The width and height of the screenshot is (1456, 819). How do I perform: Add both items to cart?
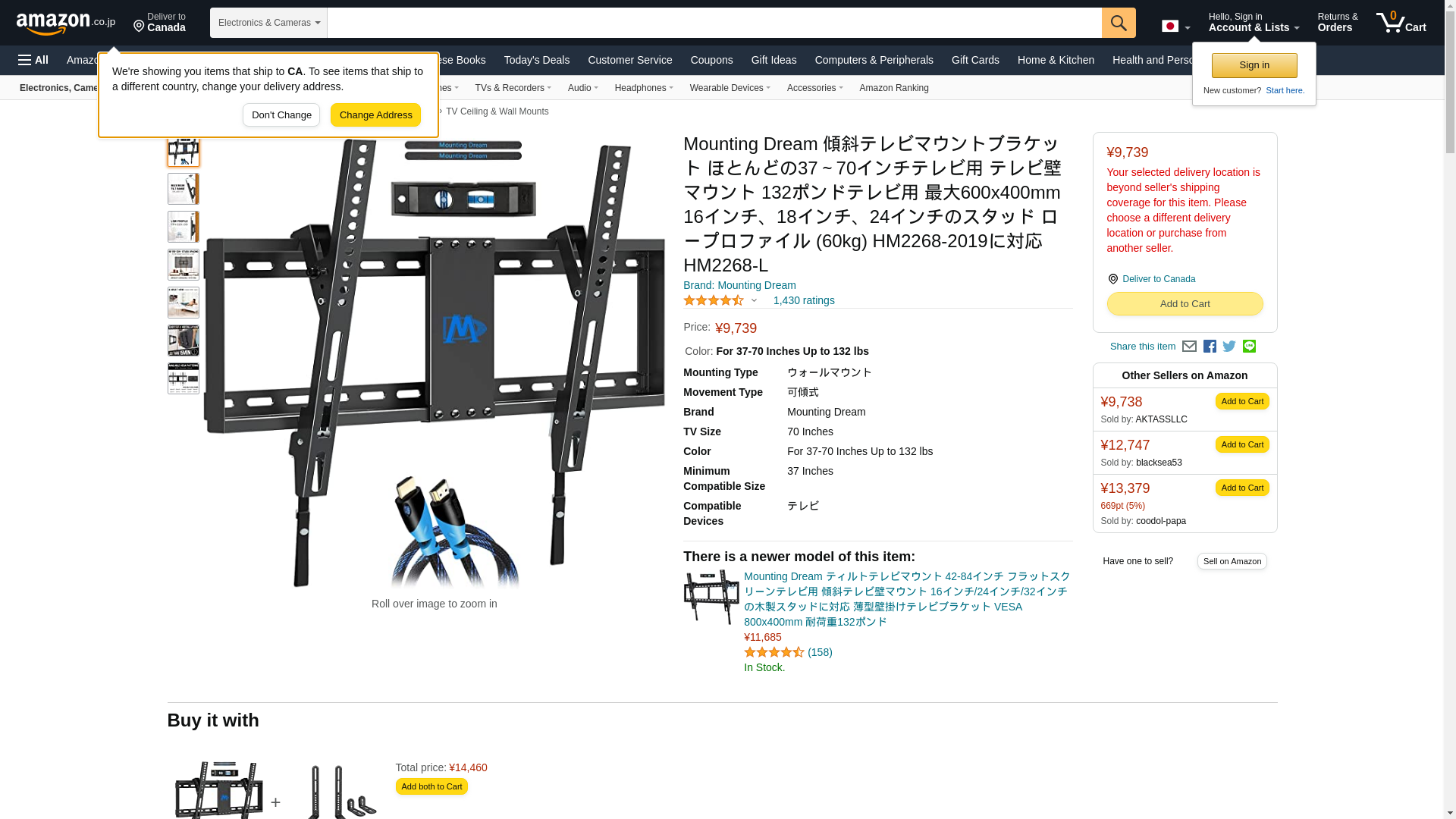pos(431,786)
---
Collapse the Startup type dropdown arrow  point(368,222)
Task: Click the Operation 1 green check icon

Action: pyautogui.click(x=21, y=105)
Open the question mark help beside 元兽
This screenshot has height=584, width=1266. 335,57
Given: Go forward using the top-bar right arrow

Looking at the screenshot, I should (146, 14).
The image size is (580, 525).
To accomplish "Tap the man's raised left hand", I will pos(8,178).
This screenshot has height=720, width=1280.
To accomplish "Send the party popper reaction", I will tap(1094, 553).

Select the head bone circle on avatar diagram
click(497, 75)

_What you need to do_
Note each line above that contains "accomplish" and copy it out.

_Answer for the task_
To accomplish "Tap the man's raised left hand", I will pos(8,178).
To accomplish "Send the party popper reaction", I will tap(1094, 553).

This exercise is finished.